Exercise brief:
Your response should give back each record exactly, word for word.

Given data:
::::
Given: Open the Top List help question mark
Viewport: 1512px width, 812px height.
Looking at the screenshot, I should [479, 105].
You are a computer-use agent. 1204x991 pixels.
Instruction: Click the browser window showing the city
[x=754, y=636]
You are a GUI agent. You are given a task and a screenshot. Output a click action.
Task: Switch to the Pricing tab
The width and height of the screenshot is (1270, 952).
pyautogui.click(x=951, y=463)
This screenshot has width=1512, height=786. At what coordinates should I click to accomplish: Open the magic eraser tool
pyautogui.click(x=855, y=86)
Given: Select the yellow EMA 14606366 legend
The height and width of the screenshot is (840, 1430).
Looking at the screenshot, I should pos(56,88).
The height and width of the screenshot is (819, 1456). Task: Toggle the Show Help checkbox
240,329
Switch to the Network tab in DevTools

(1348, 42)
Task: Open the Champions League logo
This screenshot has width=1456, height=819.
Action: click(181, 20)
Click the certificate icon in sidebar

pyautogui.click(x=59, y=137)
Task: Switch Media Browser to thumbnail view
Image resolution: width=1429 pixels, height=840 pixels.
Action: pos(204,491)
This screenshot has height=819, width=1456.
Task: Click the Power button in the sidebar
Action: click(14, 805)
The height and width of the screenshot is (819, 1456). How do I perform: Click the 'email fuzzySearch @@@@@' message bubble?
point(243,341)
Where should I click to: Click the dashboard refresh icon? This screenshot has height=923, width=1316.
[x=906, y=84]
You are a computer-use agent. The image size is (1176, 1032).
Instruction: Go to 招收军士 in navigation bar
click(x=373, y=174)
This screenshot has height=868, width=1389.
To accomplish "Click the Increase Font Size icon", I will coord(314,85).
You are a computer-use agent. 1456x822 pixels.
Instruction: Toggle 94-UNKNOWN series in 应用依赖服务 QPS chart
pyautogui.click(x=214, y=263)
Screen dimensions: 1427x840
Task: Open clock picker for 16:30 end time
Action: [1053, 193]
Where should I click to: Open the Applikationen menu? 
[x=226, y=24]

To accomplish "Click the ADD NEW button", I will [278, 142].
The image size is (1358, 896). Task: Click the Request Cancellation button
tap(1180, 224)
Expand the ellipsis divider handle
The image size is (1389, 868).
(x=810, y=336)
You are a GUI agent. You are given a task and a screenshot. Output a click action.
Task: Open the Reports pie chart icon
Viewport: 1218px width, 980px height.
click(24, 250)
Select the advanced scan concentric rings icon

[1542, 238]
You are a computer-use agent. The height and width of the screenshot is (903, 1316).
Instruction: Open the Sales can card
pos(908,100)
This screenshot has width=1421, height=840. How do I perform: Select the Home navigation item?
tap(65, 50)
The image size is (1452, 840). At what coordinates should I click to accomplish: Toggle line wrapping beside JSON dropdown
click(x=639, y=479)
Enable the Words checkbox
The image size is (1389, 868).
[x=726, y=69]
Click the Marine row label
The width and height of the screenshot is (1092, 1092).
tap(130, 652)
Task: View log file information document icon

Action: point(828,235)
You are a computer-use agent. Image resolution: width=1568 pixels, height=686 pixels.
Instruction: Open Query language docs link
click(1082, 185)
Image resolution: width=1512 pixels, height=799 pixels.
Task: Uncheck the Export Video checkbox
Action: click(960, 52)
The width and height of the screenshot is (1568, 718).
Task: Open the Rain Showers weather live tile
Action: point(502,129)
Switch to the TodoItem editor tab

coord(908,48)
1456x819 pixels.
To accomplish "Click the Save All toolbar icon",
::::
Answer section:
Given: Open the Top List help question mark
Viewport: 1512px width, 812px height.
Looking at the screenshot, I should [479, 105].
You are a computer-use agent. 1204x991 pixels.
Instruction: Click the browser window showing the city
[x=754, y=636]
You are a GUI agent. You are given a task and a screenshot. Output a click action.
Task: Switch to the Pricing tab
The width and height of the screenshot is (1270, 952).
pyautogui.click(x=951, y=463)
This screenshot has width=1512, height=786. At what coordinates should I click to accomplish: Open the magic eraser tool
pyautogui.click(x=855, y=86)
Given: Select the yellow EMA 14606366 legend
The height and width of the screenshot is (840, 1430).
Looking at the screenshot, I should pos(56,88).
The height and width of the screenshot is (819, 1456). Task: Toggle the Show Help checkbox
240,329
Switch to the Network tab in DevTools

(1348, 42)
Task: Open the Champions League logo
This screenshot has width=1456, height=819.
Action: click(181, 20)
Click the certificate icon in sidebar

pyautogui.click(x=59, y=137)
Task: Switch Media Browser to thumbnail view
Image resolution: width=1429 pixels, height=840 pixels.
Action: pos(204,491)
This screenshot has height=819, width=1456.
Task: Click the Power button in the sidebar
Action: click(14, 805)
The height and width of the screenshot is (819, 1456). How do I perform: Click the 'email fuzzySearch @@@@@' message bubble?
point(243,341)
Where should I click to: Click the dashboard refresh icon? This screenshot has height=923, width=1316.
[x=906, y=84]
You are a computer-use agent. The image size is (1176, 1032).
Instruction: Go to 招收军士 in navigation bar
click(x=373, y=174)
This screenshot has height=868, width=1389.
To accomplish "Click the Increase Font Size icon", I will coord(314,85).
You are a computer-use agent. 1456x822 pixels.
Instruction: Toggle 94-UNKNOWN series in 应用依赖服务 QPS chart
pyautogui.click(x=214, y=263)
Screen dimensions: 1427x840
Task: Open clock picker for 16:30 end time
Action: [1053, 193]
Where should I click to: Open the Applikationen menu? 
[x=226, y=24]

To accomplish "Click the ADD NEW button", I will [278, 142].
The image size is (1358, 896). Task: Click the Request Cancellation button
tap(1180, 224)
Expand the ellipsis divider handle
The image size is (1389, 868).
(x=810, y=336)
You are a GUI agent. You are given a task and a screenshot. Output a click action.
Task: Open the Reports pie chart icon
Viewport: 1218px width, 980px height.
click(24, 250)
Select the advanced scan concentric rings icon

[1542, 238]
You are a computer-use agent. The height and width of the screenshot is (903, 1316).
Instruction: Open the Sales can card
pos(908,100)
This screenshot has width=1421, height=840. How do I perform: Select the Home navigation item?
tap(65, 50)
The image size is (1452, 840). At what coordinates should I click to accomplish: Toggle line wrapping beside JSON dropdown
click(x=639, y=479)
Enable the Words checkbox
The image size is (1389, 868).
[x=726, y=69]
Click the Marine row label
The width and height of the screenshot is (1092, 1092).
tap(130, 652)
Task: View log file information document icon

Action: point(828,235)
You are a computer-use agent. Image resolution: width=1568 pixels, height=686 pixels.
Instruction: Open Query language docs link
click(1082, 185)
Image resolution: width=1512 pixels, height=799 pixels.
Task: Uncheck the Export Video checkbox
Action: click(960, 52)
The width and height of the screenshot is (1568, 718).
Task: Open the Rain Showers weather live tile
Action: point(502,129)
Switch to the TodoItem editor tab

coord(908,48)
1456x819 pixels.
To accomplish "Click the Save All toolbar icon",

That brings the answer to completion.